Supporting Your Daughter
Puberty in girls typically starts between the ages of 9 and 13, with one of the ﬁrst signs being the growth of breast buds.
Once this happens, her period will usually come about two years from here, somewhere between 11 and 15. In some cases, if your daughter has developed breast buds before the age of 8 and starts her period at the age of 9 or 10, she is experiencing early-onset puberty.
Now, what would be the reason for an early onset of puberty? The reasons for it are not fully known by the doctors but more generally the following factors may influence early puberty-
Genetics-This is pretty straight-forward, where if her mother or her siblings have experienced early puberty, it’s likely that she too may
Being overweight-Studies have suggested that obesity could be a driving factor for her early onset of puberty
Should I be worried?
There is no reason to be worried if your daughter has started her period at the age of 9, but if your daughter gets her period at age 7 or 8, you should consult a doctor.
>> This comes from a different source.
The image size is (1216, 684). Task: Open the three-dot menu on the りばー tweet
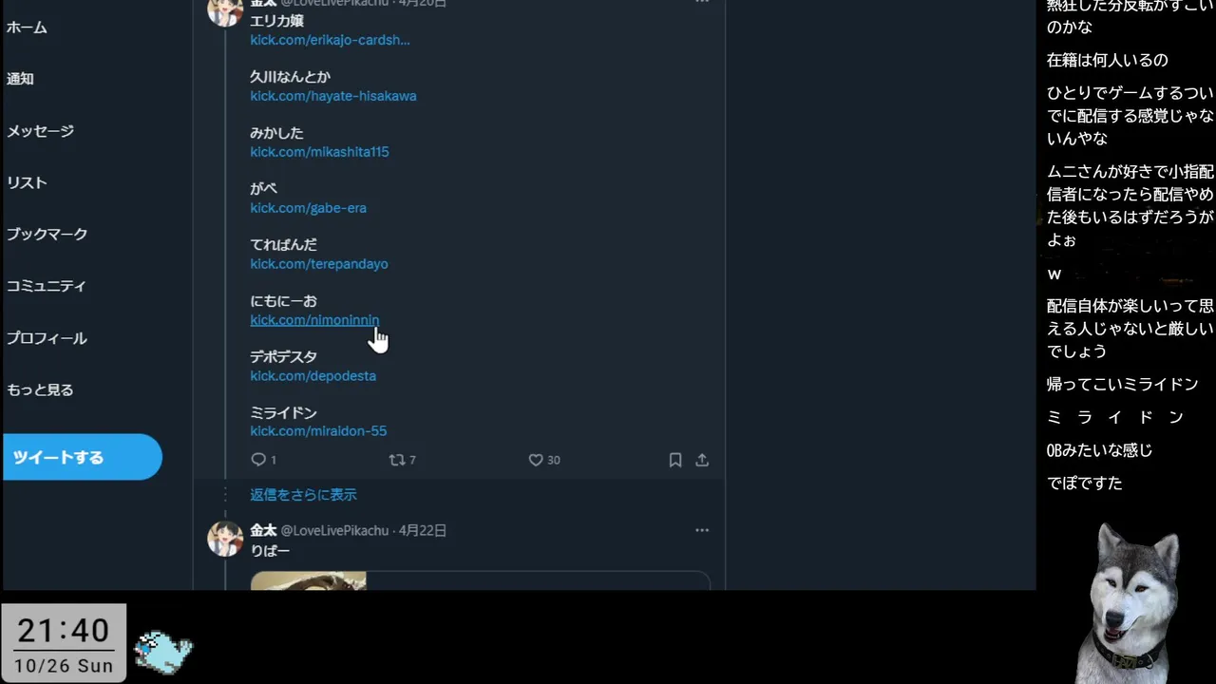point(702,530)
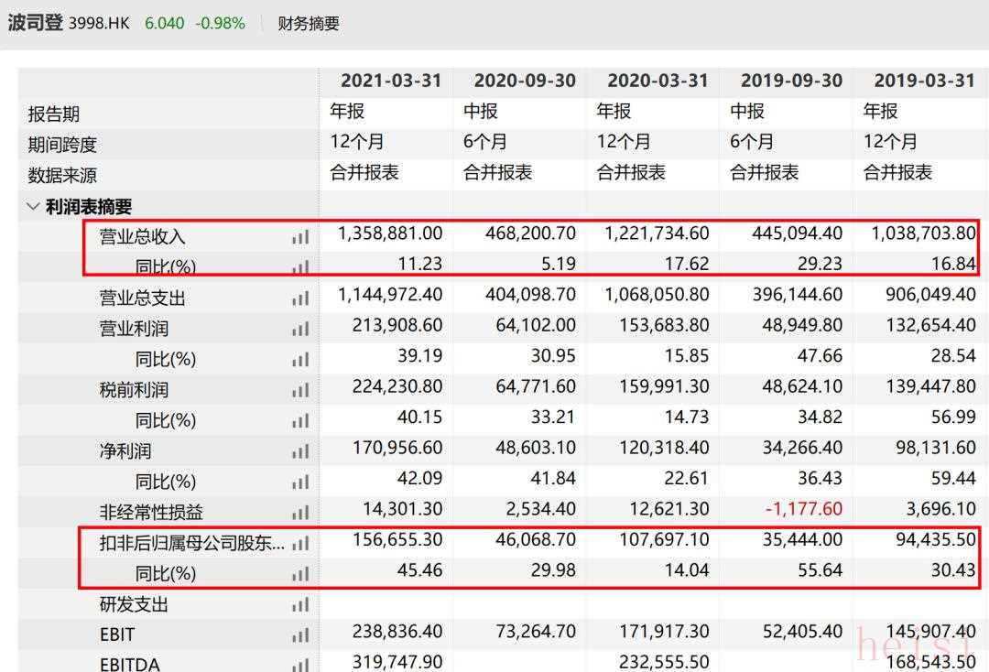Screen dimensions: 989x672
Task: Select the 2021-03-31 column header
Action: coord(391,81)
The underlying reason for this could be a medical condition called precocious puberty caused by an abnormality in the brain and the way it releases hormones.
How to support your daughter for early puberty?
In cases where your daughter has started puberty before everyone else in her circle, it can be hard to gauge how to go about it. What is it that you can do when your daughter gets her period early? You need to look for the best ways to support your daughter in every way especially through the emotional upheaval that she would be going through at that young age. The most important thing is to talk to her about it and make her aware of the gradual changes happening to her body and reassure her that there is nothing ‘wrong’ with her.
Most of the schools conduct sessions to educate the girls about the menstrual cycle and other related bodily changes. Not all girls are going to be comfortable discussing their doubts or apprehensions in school. Ensure you make yourself approachable to your daughter and help her do away with all fears and embarrassment that she may experience during her puberty.It is best to talk to her about periods well before they arrive. Perhaps, watching videos that explain the various changes inside the body during puberty and the menstrual period will help. Watching these together will assure her that you’re always around to answer any questions she may have.
You may choose to support your daughter during this time with the help of analogies or stories that may interest her and get the message across to her effectively. She may be able to relate an early onset of puberty and periods with getting to a birthday party early. It can feel a little uncomfortable and lonely since she’s the first one to have reached but once everyone else has arrived, it’s actually pretty fun.
Familiarize her with period products and encourage her to carry a few sanitary pads in her school bag so she’s always prepared. Whisper Ultra pads are a great choice for when your daughter starts her first period because they use special technology that turns liquid into a gel – for up to 100% leakage protection, so she can stay protected, fresh and conﬁdent.
On the other hand, if your daughter hasn’t shown any signs of puberty by the ages of 13 or 14, and even by the age of 16 she hasn’t started her period, she is going through delayed puberty. You must understand the causes of late puberty so that you can take a step in the right direction for your daughter.
A common cause for late puberty in girls is being underweight or excessive involvement in extreme sports
Delayed puberty can sometimes be a sign of an endocrine or hormone problem
Is this a cause of concern?
Generally speaking, there is nothing bad about starting puberty a bit later, as most times, girls get on with the normal growth despite the late on-set – each girl is on her own timeline. However, if your daughter hasn’t started her period by 16, make sure you visit your doctor in order to work out a solution together.
How to support your daughter for late puberty?
This is an age where children are easy to get affected by friends around them. As your daughter will see all her friends developing, and she not being there yet, it might have an emotional impact on her. Talk to her at length and assure her that there is nothing wrong with her and even if she is late, she is in a better position because by now she would have heard stories of her friends and their experiences. Her friends will also be able to help her through her first period when the day comes. So, there is nothing to worry about. Remind her that we all end up in the same place – as strong, conﬁdent adults. How and when she gets there is part of the magic that she holds within her!